Example 3: A person wants to start a small business with low capital. He is considering five different businesses; u₁ is a computer and mobile repair business, u₂ is a baby sitting and child care business, u₃ is a dairy products business, u₄ is a real-estate agency business, and u₅ is an artist freelance business. Let us denote the set of these business types (alternatives) by U.

Let Q={e₁=high profit, e₂=market area, e₃=revenue and profitability, e₄=ownership and taxes} be the set of criteria. Let Y={a, b, c} be the set of experts. Expert a is selected for acknowledged expertise in evaluating e₁ and e₄; expert b in evaluating e₁, e₂, and e₃; and expert c in evaluating e₂, e₃, and e₄. Also, we take O={0.0, 0.1, 0.2, 0.3, 0.4, 0.5, 0.6, 0.7, 0.8, 0.9, 1.0} as the set of possible opinions of experts regarding risk factor.

• Step 1: Utilize the evaluations of experts in the form of GSE sets for the given problem.

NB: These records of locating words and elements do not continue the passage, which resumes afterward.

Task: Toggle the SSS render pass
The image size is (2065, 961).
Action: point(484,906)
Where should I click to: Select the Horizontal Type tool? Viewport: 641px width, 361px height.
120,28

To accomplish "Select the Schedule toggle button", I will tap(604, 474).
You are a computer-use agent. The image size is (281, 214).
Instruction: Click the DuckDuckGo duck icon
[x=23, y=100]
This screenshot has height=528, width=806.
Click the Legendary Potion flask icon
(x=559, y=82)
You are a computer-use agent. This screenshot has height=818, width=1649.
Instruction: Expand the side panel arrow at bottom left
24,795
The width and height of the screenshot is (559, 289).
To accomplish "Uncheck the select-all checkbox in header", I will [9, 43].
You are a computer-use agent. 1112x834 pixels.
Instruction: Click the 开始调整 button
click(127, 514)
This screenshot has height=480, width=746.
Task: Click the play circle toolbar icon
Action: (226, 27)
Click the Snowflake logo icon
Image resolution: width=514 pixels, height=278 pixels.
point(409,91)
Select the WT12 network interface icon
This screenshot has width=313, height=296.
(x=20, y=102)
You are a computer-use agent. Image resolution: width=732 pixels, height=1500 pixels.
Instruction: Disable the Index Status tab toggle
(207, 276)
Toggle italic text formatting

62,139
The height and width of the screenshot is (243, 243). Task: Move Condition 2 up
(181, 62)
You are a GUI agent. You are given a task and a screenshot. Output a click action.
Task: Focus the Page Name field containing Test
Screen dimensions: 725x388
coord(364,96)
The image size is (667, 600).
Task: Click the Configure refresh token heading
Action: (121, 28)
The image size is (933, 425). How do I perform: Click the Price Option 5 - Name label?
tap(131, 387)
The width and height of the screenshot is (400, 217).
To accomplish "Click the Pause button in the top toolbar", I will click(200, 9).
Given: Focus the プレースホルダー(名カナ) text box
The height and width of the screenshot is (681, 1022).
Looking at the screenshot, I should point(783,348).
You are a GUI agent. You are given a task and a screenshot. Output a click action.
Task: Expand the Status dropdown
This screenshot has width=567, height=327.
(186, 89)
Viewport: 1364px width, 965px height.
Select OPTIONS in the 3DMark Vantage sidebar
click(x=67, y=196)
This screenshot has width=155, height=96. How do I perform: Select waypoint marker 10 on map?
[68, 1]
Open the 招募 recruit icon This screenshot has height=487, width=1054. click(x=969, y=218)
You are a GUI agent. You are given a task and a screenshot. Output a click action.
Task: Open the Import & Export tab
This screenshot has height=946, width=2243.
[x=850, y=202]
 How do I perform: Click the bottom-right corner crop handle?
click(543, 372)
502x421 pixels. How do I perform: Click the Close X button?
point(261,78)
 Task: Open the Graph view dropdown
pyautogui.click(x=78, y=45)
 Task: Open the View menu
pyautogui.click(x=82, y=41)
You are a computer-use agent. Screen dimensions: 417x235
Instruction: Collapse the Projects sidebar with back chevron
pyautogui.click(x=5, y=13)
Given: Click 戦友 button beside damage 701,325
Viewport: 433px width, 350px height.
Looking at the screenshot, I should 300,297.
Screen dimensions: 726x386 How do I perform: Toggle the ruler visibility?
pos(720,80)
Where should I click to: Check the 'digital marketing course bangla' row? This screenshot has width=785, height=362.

For ease of calculation, these can also be written in tabular form as in Tables 1–3.

  F(e₁, a)={(u₁, 0.3), (u₂, 0.4), (u₃, 0.2), (u₄, 0.5), (u₅, 0.8)}, F(e₁, b)={(u₁, 0.2), (u₂, 0.5), (u₃, 0.4), (u₄, 0.5), (u₅, 0.6)}, F(e₁, c)={(u₁, 0.4), (u₂, 0.5), (u₃, 0.3), (u₄, 0.6), (u₅, 0.7)}, F(e₂, a)={(u₁, 0.9), (u₂, 0.0), (u₃, 0.2), (u₄, 0.3), (u₅, 0.6)}, F(e₂, b)={(u₁, 0.8), (u₂, 0.1), (u₃, 0.4), (u₄, 0.1), (u₅, 0.4)}, F(e₂, c)={(u₁, 0.7), (u₂, 0.3), (u₃, 0.3), (u₄, 0.3), (u₅, 0.5)}, F(e₃, a)={(u₁, 0.5), (u₂, 0.3), (u₃, 0.9), (u₄, 0.7), (u₅, 0.2)}, F(e₃, b)={(u₁, 0.4), (u₂, 0.4), (u₃, 0.7), (u₄, 0.5), (u₅, 0.3)}, F(e₃, c)={(u₁, 0.5), (u₂, 0.3), (u₃, 0.9), (u₄, 0.7), (u₅, 0.2)}, F(e₄, a)={(u₁, 0.6), (u₂, 0.8), (u₃, 0.5), (u₄, 0.7), (u₅, 0.6)}, F(e₄, b)={(u₁, 0.5), (u₂, 0.6), (u₃, 0.4), (u₄, 0.6), (u₅, 0.3)}, F(e₄, c)={(u₁, 0.3), (u₂, 0.8), (u₃, 0.5), (u₄, 0.5), (u₅, 0.6)}.

• Step 2: Find the weighted average of opinions for each pair (u_i , e_j) (i=1, 2, 3, 4, 5, j=1, 2, 3, 4) by assigning weight 2 to expert a for e₁ and e₄ and 1 for e₂ and e₃. Similarly, assign weight 2 to expert b each for e₁, e₂, and e₃ and 1 for e₄ and assign weight 2 to expert c each for e₂, e₃, and e₄ and 1 for e₁. Thus, opinions of experts have been aggregated in this step and results have been displayed in Table 4.

  For example, for the pair u₁, e₁, the weighted average has been calculated as

                 [2(0.3)+2(0.2)+1(0.4)]/(2+2+1)=0.28.

  The rest of the entries can be calculated in a similar way.

• Step 3: Using Definition 23 for aggregate experts’ opinions instead of individual values, calculate scores s(u_i ) (i=1, 2, 3, 4, 5) to get

                 s(u₁)=0.495, s(u₂)=0.43, s(u₃)=0.48, s(u₄)=0.49, s(u₅)=0.49.

• Step 4: Rank all the business types u_i (i=1, 2, 3, 4, 5) in accordance with their scores s(u_i ) to get the preference relation u₂  u₃  u₄≈u₅  u₁ (the alternative with the lowest overall risk factor is the most preferred one, while the one with highest overall risk factor is the least preferred). Thus, the most appropriate business is u₂.

5 Conclusions

In this paper, the GSE set has been discussed, which can be treated as a generalization of the hesitant fuzzy set. Some basic operations associated with the structure have been defined and analyzed. For comparison purposes, the notions of “subset” and “score” have also been defined. Some important results have been proved, which failed to hold in the case of hesitant fuzzy sets. For example, the notion of containment in hesitant fuzzy sets is an open problem. One of the most widely used measures of containment was given by Xia and Xu [33]. However, in that case, the inclusion of two hesitant fuzzy elements in each other does not imply their equality. This issue can be resolved by using the proposed structure. In addition, a decision-making algorithm with the aid of the GSE set is developed. There are so many techniques to solve decision-making problems through hesitant fuzzy sets. However, the suggested technique has an advantage over the existing methods in that it considers the relative importance of the experts according to their area of expertise. A practical risk decision-making example is presented to reveal the significance of the algorithm. As a future work, we aim to study and define appropriate aggregation operators, distance, and similarity measures for GSE sets.